Project Overview
Commodities
- Agronomic: hemp
Practices
- Education and Training: on-farm/ranch research
- Soil Management: organic matter, soil quality/health
Proposal summary:
Hawaiʻi farmers are hearing many
promotional claims about fiber hemp as a "miracle" crop, but almost
all of the numbers they see-yields, soil benefits, and costs-come
from mainland trials that do not match Wahiawā's climate, soils, or
small diversified farms. Producers around Ohana Hui Ventures are
asking three basic questions: How does THC-compliant Yuma fiber
hemp perform on about one acre? What does it do to their soil in
rotation? And does it pencil out once land, labor, and processing
are included?
This project will establish a
producer-led, one-acre soil-to-fiber baseline trial of Yuma fiber
hemp at Ohana Hui Ventures in Wahiawā. Using a randomized complete
block design with two planting windows and a nearby no-hemp
reference area, the team will measure stand establishment, plant
height, stalk diameter, and dry biomass yields; track soil organic
matter, pH, bulk density, and simple infiltration before and after
hemp; and document retting duration, bast fiber and hurd yields
(including short vs. long fractions) and a simple fiber-cleanliness
score. These data will feed into a partial budget that summarizes
per-acre costs and realistic revenue ranges for fiber and hurd
under Hawaiʻi conditions.
The project's significance is
to provide clear, local benchmarks so producers can decide whether
and how to integrate Yuma fiber hemp into rotations without relying
on hype or continental data. Expected outcomes include
Hawaiʻi-specific soil and yield baselines, an economic snapshot,
and practical guidance on small-scale retting and decortication
logistics. Together, these results will advance sustainable
agriculture by reducing financial risk for small farms, documenting
soil-health impacts, and strengthening producer-to-producer
learning around a new rotation option.
Results will be disseminated
through two on-farm field days in Wahiawā and a concise producer
factsheet and slide deck shared via partner networks and online
channels to reach producers across Hawaiʻi.

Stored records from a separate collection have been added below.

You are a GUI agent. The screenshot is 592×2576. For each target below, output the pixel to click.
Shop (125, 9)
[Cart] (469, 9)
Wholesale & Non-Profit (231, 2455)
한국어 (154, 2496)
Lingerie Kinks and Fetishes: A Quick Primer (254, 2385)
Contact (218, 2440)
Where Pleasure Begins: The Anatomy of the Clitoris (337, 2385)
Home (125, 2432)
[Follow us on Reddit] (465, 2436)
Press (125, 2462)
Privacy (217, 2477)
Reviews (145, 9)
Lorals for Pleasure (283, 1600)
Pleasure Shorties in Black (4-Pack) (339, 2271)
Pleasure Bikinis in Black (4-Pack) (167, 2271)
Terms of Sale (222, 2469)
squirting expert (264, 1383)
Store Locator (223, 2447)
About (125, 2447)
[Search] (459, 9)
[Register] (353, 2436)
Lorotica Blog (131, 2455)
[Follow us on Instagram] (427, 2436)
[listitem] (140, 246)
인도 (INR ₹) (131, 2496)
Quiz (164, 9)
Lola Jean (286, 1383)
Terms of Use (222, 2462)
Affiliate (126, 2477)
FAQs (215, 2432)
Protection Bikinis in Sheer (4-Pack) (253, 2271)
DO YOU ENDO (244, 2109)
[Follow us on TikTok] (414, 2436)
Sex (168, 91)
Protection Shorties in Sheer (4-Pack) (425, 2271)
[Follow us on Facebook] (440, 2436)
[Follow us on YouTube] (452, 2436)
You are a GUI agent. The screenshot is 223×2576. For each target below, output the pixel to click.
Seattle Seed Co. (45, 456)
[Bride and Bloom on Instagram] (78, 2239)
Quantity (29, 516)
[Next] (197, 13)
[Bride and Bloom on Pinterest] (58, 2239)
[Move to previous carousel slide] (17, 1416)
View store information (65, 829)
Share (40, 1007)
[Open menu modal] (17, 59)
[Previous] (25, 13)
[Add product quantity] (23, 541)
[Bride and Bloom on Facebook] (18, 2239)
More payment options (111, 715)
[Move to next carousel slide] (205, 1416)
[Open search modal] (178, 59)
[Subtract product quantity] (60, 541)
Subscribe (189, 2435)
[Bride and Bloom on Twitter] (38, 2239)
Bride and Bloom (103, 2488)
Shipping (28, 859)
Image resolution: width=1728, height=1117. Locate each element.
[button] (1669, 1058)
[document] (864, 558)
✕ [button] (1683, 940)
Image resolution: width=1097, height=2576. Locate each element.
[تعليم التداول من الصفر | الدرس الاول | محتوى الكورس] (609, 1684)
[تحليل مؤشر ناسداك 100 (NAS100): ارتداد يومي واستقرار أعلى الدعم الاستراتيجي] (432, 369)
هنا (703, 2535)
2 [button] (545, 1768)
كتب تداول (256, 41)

Project objectives from proposal:
Research Objectives
Establish a producer-led hemp
trial.
Set up a one-acre on-farm trial of the fiber hemp variety
"Bocephus" at Ohana Hui Ventures in Wahiawā, comparing two
practical planting windows in a randomized complete block design
(three replications plus a nearby no-hemp reference area) to
generate directly usable data for Hawaiʻi producers.
Quantify agronomic
performance.
Measure stand establishment, plant height, stalk diameter, and dry
biomass yields for each planting window and replication, producing
Hawaiʻi-specific benchmarks for fiber hemp grown under real farm
conditions.
Track soil-health response.
Measure soil organic matter, pH, bulk density, and simple
infiltration in hemp plots and the reference area at baseline and
after hemp production to detect meaningful improvements or declines
in soil health associated with hemp in rotation.
Measure fiber and hurd yield and
economics.
Record retting duration and visible quality, quantify bast fiber
and hurd yields (including short vs. long fiber fractions and a
simple cleanliness score), and develop a partial budget summarizing
per-acre costs and realistic revenue ranges for fiber and hurd.
Education Objectives
Provide hands-on producer
education.
Conduct two on-farm field days in Wahiawā-one focused on planting
and soil-health monitoring, and one on harvest, retting,
decortication, and economics-using Western SARE surveys to document
knowledge gain and producers' intention to trial fiber hemp on
their own farms.
Create and distribute practical learning
tools.
Produce a concise, producer-friendly factsheet, a slide deck, and
two short captioned videos summarizing methods, results, and
lessons learned, and distribute them through partner networks and
online channels to reach at least 100 producers across Hawaiʻi.